Creating a Custom Model
- Create a Python file containing your custom model implementation. The model must inherit from
LightevalModel
and implement all required methods.
Here’s a basic example:
from typing import List
from lighteval.models.abstract_model import LightevalModel
from lighteval.models.model_output import ModelResponse
from lighteval.tasks.requests import Doc
from lighteval.utils.cache_management import SampleCache, cached
class MyCustomModel(LightevalModel):
def __init__(self, config):
super().__init__(config)
# Initialize your model here...
# Enable caching (recommended)
self._cache = SampleCache(config)
@cached("predictions") # Enable caching for better performance
def greedy_until(self, docs: List[Doc]) -> List[ModelResponse]:
# Implement generation logic
pass
@cached("predictions") # Enable caching for better performance
def loglikelihood(self, docs: List[Doc]) -> List[ModelResponse]:
# Implement loglikelihood computation
pass
@cached("predictions") # Enable caching for better performance
def loglikelihood_rolling(self, docs: List[Doc]) -> List[ModelResponse]:
# Implement rolling loglikelihood computation
pass
- The custom model file should contain exactly one class that inherits from
LightevalModel
. This class will be automatically detected and instantiated when loading the model.

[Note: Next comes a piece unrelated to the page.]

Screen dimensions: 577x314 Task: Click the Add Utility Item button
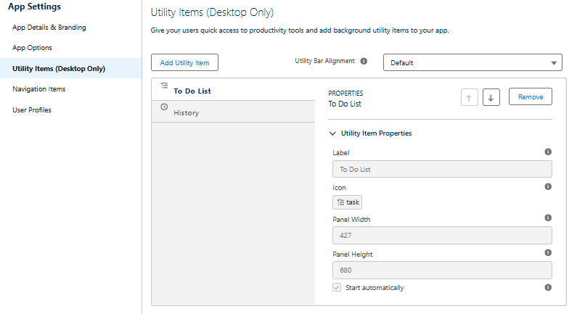[x=184, y=63]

You can find a complete example of a custom model implementation in examples/custom_models/google_translate_model.py
.
Running the Evaluation
You can evaluate your custom model using either the command line interface or the Python API.
Using the Command Line
lighteval custom \
"google-translate" \
"examples/custom_models/google_translate_model.py" \
"lighteval|wmt20:fr-de|0|0" \
--max-samples 10
The command takes three required arguments:
- The model name (used for tracking in results/logs)

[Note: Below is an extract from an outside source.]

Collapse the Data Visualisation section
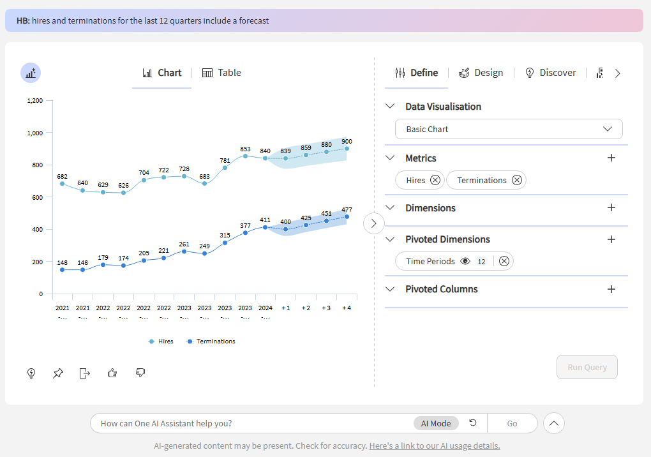Screen dimensions: 651x457 point(391,107)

- The path to your model implementation file
- The tasks to evaluate on (same format as other backends)
Using the Python API
from lighteval.logging.evaluation_tracker import EvaluationTracker
from lighteval.models.custom.custom_model import CustomModelConfig
from lighteval.pipeline import Pipeline, PipelineParameters
# Set up evaluation tracking
evaluation_tracker = EvaluationTracker(
output_dir="results",
save_details=True
)
# Configure the pipeline
pipeline_params = PipelineParameters(
launcher_type=ParallelismManager.CUSTOM,
)
# Configure your custom model
model_config = CustomModelConfig(
model="my-custom-model",
model_definition_file_path="path/to/my_model.py"
)
# Create and run the pipeline
pipeline = Pipeline(
tasks="leaderboard|truthfulqa:mc|0|0",
pipeline_parameters=pipeline_params,
evaluation_tracker=evaluation_tracker,
model_config=model_config
)
pipeline.evaluate()
pipeline.save_and_push_results()
Required Methods
Your custom model must implement these core methods:
greedy_until
: For generating text until a stop sequence or max tokens is reached - this is used for generative evaluationsloglikelihood
: For computing log probabilities of specific continuations - this is used for multiple choice logprob evaluationsloglikelihood_rolling
: For computing rolling log probabilities of sequences - this is used for perplexity metrics
See the LightevalModel
base class documentation for detailed method signatures and requirements.
Enabling Caching (Recommended)
Lighteval includes a caching system that can significantly speed up evaluations by storing and reusing model predictions. To enable caching in your custom model:
Import caching components:
from lighteval.utils.cache_management import SampleCache, cached
Initialize cache in constructor:
def __init__(self, config): # Your initialization code... self._cache = SampleCache(config)
Add cache decorators to your prediction methods:
@cached("predictions") def greedy_until(self, docs: List[Doc]) -> List[ModelResponse]: # Your implementation...
For detailed information about the caching system, see the Caching Documentation.
Best Practices
Error Handling: Implement robust error handling in your model methods to gracefully handle edge cases.
Batching: Consider implementing efficient batching in your model methods to improve performance.
Documentation: Add clear docstrings to your model class and methods explaining any specific requirements or limitations.
Caching: Enable caching to speed up repeated evaluations and development iterations.